● **The problem**
The reply to the records below should contain exactly the lines from the line with "Given: Click the word" through the line with "Toggle the Name", and nothing besides.

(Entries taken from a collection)
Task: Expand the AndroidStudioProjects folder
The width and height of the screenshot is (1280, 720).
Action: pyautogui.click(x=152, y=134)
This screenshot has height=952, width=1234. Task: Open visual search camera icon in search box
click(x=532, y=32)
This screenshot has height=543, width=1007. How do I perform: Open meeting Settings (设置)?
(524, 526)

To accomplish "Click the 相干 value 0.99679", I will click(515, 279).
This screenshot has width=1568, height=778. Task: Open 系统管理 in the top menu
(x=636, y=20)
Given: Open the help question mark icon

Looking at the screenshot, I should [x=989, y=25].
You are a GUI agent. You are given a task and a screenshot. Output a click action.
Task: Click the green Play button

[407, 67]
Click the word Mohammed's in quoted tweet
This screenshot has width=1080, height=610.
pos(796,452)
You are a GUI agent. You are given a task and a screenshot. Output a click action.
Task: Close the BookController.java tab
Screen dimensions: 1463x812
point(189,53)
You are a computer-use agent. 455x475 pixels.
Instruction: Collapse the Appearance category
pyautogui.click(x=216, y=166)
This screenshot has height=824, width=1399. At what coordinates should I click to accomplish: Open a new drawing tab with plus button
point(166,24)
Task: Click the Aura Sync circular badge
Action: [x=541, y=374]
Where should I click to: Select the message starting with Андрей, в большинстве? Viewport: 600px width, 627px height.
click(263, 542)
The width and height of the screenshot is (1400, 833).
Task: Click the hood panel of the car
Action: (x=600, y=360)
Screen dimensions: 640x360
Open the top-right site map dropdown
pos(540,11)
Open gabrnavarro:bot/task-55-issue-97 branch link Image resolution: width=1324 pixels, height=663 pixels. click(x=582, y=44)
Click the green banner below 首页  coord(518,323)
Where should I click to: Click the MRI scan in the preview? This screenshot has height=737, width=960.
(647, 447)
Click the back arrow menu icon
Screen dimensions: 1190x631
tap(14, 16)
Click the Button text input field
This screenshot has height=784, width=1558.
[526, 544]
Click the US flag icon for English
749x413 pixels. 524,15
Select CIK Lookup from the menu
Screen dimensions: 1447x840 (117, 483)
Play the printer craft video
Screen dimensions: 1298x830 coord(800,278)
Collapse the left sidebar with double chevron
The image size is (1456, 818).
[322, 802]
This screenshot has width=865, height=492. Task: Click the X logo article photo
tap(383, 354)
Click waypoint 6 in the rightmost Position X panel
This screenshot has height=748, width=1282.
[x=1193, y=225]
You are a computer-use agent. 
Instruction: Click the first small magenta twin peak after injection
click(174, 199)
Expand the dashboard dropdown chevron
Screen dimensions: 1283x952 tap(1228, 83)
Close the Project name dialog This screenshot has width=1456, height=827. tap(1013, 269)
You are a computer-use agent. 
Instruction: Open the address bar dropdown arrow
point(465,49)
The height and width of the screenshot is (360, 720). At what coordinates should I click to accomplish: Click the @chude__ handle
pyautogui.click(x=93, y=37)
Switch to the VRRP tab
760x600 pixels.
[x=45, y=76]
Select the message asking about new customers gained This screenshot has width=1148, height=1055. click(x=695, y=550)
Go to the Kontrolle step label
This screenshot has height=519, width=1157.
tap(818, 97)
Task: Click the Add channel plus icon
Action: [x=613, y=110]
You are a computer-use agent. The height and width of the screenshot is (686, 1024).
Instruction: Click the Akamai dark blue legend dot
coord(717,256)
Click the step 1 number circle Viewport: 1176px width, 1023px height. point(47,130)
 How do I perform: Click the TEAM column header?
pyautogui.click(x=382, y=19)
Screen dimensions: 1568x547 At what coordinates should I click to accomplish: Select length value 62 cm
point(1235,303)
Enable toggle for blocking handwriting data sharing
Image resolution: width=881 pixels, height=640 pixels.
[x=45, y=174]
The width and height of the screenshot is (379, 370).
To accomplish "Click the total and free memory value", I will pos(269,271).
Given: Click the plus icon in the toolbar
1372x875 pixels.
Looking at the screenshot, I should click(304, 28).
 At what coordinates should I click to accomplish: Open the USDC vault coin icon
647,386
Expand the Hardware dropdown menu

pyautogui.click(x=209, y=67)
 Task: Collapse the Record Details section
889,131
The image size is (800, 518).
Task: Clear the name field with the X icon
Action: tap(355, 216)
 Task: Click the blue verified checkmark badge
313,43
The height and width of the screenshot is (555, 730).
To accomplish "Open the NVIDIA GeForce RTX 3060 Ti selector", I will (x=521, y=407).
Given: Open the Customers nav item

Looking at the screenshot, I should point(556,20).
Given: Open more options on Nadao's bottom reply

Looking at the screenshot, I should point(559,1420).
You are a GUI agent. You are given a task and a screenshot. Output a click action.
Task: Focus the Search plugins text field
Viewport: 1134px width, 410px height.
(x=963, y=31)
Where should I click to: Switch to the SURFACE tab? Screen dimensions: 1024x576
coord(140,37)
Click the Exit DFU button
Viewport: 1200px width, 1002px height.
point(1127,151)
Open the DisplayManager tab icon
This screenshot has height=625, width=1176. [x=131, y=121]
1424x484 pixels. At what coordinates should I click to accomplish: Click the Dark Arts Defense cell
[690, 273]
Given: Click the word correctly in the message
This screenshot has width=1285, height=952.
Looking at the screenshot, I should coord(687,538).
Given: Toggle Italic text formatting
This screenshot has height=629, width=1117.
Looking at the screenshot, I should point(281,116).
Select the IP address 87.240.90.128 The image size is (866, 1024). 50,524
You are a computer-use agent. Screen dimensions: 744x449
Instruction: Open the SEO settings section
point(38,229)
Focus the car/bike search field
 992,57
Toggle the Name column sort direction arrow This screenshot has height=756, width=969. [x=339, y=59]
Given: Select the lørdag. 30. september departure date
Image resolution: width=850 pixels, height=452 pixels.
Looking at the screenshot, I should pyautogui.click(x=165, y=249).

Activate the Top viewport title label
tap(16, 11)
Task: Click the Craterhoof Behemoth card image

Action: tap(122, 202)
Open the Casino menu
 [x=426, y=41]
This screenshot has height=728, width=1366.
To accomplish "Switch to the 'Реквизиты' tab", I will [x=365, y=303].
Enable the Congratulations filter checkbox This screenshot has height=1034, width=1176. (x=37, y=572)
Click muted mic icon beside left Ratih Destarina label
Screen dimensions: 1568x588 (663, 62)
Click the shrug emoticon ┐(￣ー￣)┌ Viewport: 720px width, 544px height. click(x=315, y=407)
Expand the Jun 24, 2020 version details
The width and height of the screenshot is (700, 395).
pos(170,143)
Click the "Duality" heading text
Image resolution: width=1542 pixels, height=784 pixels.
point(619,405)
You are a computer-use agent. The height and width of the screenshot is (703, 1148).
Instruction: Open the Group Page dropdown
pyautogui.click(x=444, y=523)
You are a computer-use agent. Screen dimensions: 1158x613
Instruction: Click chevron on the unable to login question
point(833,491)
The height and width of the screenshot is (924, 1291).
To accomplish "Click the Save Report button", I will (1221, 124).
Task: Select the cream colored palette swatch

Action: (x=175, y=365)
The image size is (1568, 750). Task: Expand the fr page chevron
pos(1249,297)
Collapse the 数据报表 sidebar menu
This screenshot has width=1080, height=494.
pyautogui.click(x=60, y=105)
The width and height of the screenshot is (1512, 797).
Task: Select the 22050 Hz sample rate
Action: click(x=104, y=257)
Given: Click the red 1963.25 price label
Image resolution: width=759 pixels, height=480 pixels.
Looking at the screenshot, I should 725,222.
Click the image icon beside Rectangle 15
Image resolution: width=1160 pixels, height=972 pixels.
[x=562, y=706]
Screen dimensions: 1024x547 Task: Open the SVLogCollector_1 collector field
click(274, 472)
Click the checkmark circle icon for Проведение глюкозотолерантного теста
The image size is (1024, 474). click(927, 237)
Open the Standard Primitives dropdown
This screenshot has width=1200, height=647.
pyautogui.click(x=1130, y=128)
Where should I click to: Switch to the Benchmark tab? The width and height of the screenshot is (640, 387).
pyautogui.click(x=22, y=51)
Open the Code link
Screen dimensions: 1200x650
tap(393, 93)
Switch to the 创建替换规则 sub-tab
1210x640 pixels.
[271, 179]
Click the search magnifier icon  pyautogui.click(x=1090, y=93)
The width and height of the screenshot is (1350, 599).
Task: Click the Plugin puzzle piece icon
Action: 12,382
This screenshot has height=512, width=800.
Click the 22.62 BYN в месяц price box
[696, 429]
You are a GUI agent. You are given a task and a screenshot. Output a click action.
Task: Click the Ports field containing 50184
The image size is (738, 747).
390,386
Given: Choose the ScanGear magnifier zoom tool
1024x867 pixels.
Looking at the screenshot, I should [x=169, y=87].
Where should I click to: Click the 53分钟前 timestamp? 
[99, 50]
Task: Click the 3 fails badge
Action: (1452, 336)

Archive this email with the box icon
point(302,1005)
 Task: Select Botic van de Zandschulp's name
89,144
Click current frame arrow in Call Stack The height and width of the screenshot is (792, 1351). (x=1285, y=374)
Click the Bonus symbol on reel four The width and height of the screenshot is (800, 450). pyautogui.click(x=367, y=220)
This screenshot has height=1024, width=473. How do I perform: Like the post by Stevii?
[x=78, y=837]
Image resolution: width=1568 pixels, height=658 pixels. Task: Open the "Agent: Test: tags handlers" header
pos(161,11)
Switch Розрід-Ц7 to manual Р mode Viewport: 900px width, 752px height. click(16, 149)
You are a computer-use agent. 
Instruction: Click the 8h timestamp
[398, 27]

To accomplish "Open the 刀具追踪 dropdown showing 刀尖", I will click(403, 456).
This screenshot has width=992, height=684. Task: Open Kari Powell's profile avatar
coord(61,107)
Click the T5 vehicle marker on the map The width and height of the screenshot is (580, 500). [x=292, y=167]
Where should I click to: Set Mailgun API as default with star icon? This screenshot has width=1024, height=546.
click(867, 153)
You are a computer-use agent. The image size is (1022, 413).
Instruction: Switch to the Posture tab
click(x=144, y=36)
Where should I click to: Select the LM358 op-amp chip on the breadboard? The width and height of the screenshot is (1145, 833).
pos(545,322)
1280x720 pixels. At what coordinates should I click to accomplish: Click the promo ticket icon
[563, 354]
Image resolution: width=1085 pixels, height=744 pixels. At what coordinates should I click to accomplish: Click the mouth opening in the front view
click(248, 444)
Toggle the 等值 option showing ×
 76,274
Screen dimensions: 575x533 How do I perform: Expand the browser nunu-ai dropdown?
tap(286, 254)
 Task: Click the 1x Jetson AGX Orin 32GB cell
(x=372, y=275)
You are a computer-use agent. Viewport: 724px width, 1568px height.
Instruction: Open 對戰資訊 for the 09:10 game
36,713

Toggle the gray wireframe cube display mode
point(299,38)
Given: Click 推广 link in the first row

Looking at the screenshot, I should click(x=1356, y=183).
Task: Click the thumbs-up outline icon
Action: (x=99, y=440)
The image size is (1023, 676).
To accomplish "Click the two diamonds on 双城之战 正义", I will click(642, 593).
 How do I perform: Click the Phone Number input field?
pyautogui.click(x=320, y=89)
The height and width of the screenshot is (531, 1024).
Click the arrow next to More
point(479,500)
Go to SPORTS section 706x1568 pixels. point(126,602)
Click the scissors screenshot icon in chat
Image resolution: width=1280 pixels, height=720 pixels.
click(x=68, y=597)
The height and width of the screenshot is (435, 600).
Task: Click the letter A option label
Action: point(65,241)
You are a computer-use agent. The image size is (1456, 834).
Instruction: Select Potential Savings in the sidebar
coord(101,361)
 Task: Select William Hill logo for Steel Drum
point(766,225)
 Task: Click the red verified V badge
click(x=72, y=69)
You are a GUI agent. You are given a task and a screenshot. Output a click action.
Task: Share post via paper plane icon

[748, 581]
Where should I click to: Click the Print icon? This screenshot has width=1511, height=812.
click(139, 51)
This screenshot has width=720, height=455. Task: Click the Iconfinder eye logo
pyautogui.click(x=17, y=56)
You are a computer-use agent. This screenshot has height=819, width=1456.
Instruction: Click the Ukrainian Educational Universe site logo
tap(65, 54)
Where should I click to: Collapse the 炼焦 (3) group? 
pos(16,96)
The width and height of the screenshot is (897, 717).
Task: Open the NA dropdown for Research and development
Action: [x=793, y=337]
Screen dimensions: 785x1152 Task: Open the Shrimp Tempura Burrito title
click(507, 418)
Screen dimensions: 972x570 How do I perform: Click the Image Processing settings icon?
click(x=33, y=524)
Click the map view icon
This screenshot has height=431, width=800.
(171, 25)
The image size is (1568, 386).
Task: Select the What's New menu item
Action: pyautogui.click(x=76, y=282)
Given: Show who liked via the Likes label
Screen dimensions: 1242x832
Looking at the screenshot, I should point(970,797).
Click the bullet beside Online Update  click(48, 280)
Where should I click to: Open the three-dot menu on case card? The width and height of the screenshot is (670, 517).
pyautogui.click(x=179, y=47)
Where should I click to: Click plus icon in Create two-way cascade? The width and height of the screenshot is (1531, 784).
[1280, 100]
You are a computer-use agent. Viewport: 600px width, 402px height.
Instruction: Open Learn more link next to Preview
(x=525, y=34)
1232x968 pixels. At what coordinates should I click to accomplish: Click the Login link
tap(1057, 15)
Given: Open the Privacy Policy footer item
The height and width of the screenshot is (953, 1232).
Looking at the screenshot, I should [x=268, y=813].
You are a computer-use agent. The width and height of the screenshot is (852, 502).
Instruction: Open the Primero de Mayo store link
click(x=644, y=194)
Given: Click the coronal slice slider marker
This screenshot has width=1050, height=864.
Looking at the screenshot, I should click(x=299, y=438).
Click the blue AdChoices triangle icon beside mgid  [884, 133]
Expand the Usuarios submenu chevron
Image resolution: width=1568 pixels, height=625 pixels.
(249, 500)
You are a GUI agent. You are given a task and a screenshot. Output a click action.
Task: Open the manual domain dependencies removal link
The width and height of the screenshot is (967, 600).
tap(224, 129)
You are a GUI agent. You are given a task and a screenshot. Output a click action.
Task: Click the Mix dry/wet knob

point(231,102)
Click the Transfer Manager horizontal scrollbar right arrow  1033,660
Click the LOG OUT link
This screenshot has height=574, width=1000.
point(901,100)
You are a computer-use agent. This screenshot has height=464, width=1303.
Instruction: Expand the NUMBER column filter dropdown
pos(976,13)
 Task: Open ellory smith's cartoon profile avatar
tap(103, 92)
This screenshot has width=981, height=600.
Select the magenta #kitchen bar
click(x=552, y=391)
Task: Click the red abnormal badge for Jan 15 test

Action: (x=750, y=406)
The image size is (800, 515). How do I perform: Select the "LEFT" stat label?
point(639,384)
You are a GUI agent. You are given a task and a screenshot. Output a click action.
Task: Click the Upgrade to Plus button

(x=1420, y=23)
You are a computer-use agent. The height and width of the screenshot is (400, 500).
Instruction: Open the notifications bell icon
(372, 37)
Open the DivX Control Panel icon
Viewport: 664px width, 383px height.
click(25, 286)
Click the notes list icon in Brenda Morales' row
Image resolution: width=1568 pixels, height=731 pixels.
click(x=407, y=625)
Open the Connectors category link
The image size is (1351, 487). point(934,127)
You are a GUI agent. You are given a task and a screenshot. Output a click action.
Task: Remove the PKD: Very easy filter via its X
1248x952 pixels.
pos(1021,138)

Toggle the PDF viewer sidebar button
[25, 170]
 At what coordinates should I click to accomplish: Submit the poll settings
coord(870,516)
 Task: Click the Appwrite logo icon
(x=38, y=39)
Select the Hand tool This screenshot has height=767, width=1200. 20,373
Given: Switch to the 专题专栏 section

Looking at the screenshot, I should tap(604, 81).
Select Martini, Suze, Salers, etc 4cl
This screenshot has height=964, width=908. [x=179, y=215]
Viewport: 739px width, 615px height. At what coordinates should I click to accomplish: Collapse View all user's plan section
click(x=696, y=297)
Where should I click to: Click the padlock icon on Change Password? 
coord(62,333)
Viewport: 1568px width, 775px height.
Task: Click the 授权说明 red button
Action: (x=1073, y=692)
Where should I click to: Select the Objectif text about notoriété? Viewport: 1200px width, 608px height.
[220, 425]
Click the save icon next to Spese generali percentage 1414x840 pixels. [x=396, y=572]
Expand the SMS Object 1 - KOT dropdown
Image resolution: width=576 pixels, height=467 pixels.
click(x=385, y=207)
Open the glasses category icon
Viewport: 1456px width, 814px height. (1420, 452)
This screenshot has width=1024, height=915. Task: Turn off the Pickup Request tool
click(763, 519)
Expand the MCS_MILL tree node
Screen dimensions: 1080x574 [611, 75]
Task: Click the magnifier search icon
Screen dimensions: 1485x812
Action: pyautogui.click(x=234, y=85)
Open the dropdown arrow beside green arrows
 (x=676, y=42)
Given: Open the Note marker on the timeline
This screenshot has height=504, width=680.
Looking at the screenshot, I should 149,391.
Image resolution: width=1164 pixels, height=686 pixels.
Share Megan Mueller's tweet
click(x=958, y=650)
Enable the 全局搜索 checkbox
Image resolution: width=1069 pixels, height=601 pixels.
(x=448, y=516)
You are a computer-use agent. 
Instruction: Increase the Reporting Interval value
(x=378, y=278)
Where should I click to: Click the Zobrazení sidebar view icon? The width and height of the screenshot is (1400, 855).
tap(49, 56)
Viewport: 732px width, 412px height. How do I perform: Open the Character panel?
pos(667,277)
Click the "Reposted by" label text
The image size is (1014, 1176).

● **Exercise solution**
Given: Click the word correctly in the message
This screenshot has width=1285, height=952.
Looking at the screenshot, I should coord(687,538).
Given: Toggle Italic text formatting
This screenshot has height=629, width=1117.
Looking at the screenshot, I should point(281,116).
Select the IP address 87.240.90.128 The image size is (866, 1024). 50,524
You are a computer-use agent. Screen dimensions: 744x449
Instruction: Open the SEO settings section
point(38,229)
Focus the car/bike search field
 992,57
Toggle the Name column sort direction arrow This screenshot has height=756, width=969. [x=339, y=59]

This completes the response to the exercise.